_Supplied records_
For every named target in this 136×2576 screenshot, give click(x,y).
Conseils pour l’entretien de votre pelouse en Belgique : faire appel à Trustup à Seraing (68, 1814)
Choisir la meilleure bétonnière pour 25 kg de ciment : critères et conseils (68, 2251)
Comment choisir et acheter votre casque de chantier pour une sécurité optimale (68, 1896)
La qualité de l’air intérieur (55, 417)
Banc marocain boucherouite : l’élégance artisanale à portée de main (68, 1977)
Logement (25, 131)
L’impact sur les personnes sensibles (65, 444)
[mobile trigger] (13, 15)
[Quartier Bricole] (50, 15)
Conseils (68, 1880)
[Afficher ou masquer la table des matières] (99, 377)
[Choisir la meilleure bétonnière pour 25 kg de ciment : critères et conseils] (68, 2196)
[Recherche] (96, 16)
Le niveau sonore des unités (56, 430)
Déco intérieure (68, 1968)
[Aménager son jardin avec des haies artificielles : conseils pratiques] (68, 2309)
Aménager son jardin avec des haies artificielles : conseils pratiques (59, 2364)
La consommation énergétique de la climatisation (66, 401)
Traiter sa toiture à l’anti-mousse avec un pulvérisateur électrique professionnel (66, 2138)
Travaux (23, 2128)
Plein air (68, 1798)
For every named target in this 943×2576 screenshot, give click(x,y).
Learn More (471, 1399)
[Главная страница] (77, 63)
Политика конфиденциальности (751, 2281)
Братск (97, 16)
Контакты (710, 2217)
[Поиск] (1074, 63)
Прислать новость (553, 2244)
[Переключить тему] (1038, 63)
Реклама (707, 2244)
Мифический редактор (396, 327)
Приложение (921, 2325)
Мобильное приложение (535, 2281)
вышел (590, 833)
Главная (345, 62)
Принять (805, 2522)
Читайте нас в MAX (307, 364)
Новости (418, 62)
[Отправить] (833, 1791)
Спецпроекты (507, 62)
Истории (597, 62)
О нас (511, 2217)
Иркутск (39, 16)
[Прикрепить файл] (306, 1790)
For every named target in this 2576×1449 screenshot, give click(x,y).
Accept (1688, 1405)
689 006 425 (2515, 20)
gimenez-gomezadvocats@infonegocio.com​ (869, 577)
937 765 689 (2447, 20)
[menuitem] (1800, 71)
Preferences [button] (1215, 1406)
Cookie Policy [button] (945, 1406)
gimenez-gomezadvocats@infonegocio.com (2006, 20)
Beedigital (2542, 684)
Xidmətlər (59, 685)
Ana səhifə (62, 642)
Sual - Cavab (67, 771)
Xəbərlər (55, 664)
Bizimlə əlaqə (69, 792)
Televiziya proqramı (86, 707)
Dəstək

_Task goal_
Go through the data and return each line where the word "haies" appears.

_Your solution_
[Aménager son jardin avec des haies artificielles : conseils pratiques] (68, 2309)
Aménager son jardin avec des haies artificielles : conseils pratiques (59, 2364)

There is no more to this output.